WORK REQUEST
Locate the word "accomplish" in the material, then show every line that holds it.

::: DATA SECTION :::

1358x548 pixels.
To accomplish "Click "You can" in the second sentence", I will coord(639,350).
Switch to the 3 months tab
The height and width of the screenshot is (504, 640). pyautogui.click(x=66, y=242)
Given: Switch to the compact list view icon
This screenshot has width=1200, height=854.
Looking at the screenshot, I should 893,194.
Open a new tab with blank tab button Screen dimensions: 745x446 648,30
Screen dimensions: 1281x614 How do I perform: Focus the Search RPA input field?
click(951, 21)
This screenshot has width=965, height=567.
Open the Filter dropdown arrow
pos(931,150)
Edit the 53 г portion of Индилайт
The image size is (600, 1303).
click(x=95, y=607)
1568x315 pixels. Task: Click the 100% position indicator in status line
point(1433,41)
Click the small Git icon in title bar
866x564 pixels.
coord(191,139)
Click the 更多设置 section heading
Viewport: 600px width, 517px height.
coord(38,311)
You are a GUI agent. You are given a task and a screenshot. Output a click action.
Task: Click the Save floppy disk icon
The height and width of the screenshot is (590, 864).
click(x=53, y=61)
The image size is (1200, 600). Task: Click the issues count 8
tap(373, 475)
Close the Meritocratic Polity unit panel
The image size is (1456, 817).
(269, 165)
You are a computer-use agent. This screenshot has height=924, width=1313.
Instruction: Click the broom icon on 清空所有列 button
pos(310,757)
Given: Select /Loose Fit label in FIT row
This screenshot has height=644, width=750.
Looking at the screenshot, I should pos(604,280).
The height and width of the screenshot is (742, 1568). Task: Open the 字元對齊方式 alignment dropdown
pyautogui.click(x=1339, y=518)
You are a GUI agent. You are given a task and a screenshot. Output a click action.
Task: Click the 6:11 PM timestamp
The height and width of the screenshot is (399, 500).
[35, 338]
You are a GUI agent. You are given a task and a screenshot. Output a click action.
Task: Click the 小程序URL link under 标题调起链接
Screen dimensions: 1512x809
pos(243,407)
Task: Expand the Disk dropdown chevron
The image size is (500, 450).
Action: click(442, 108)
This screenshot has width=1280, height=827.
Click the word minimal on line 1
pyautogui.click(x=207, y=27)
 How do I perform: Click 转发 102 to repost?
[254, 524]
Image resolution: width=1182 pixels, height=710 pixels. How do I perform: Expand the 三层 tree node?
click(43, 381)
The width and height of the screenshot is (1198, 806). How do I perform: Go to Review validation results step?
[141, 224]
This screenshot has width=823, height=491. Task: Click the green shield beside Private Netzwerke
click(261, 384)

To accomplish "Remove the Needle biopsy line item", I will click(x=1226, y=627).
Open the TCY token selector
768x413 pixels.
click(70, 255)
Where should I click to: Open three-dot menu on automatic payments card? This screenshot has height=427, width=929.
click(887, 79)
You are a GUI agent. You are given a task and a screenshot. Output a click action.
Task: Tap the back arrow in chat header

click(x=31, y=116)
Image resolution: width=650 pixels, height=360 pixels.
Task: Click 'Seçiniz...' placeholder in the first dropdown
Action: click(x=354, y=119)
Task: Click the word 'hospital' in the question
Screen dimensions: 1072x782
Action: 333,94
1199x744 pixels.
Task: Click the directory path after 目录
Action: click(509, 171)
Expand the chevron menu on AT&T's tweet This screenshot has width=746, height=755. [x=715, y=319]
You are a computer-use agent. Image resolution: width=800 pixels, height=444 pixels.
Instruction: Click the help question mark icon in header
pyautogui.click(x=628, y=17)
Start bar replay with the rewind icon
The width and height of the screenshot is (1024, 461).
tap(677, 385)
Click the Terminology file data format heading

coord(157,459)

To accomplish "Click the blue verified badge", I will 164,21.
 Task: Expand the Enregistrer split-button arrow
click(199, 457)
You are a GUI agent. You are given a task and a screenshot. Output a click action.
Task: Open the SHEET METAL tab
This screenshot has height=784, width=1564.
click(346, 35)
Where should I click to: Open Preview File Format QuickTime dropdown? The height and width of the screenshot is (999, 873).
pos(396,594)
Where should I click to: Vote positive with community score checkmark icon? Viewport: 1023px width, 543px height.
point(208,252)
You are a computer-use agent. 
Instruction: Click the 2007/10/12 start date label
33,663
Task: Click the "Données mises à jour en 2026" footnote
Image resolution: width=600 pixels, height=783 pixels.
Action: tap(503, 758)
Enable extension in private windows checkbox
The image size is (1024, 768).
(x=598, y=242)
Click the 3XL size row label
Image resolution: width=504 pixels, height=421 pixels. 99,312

:::

ANSWER BOX
To accomplish "Click "You can" in the second sentence", I will coord(639,350).
To accomplish "Remove the Needle biopsy line item", I will click(x=1226, y=627).
To accomplish "Click the blue verified badge", I will 164,21.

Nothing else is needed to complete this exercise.